My second objection to the piece is one that I have about much Nazi-themed art in general. There is no need for me to recapitulate Arendt and Adorno, but if we think we can convey the scope of the Nazi horror through comprehensible narratives, we are de facto reducing the collective hypnosis of an entire nation through psychic terror on a mythological scale to a single person’s inadequate moral struggle.
Even within the limits of conventional narrative, Every Man Dies Alone is the opposite of insightful. It is psychically comforting, even palliative, to see a story of resistance, no matter how futile. Through empathy with the lead characters, this narrative reinforces the desire of the individual spectator to imagine that he would have behaved differently, that he too would have struggled to maintain a shred of moral outrage and resistance in the face of evil. But it is an indulgent fantasy since most people did not, or would not, or could not resist the Nazi government.
It seems to me, now, after this long and bloody 20th Century and its international legacy of genocide, the more pressing concern is not to retrospectively reaffirm our belief in individual acts of meaningless resistance but rather to undertake a rigorous examination of complicity. In this extraordinary global moment of political and economic transition, how do we as individuals, and collectively as a society, succumb to group-think? How do we, in the name of homeland security and economic stability, incrementally give up our civil rights and individual liberties until we are living in a fascist sea of amoral brutality and genocide? How are we enticed or compelled to incrementally abandon our humanity and become complicit in acts of barbarity and senseless destruction?

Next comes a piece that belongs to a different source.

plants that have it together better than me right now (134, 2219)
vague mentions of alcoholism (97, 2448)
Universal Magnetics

Germany inherits a difficult but essential position of responsibility in leading that conversation.
Perceval’s production of Every Man Dies Alone doesn’t tackle these questions, which is not his fault but that of the text. Perceval’s fault lies in choosing to stage the work in a manner faithful to the original source without truly investigating the contemporary implications and resonance of the novel. That instinct, and the rather facile notion that love is, somehow, redemptive in the face of fascism and genocide, is as much a capitulation to the quotidian as Roberto Benigni’s Life Is Beautifuland in that capitulation failed to live up to the epic demands of the subject and the intellectual rigor of the German stage.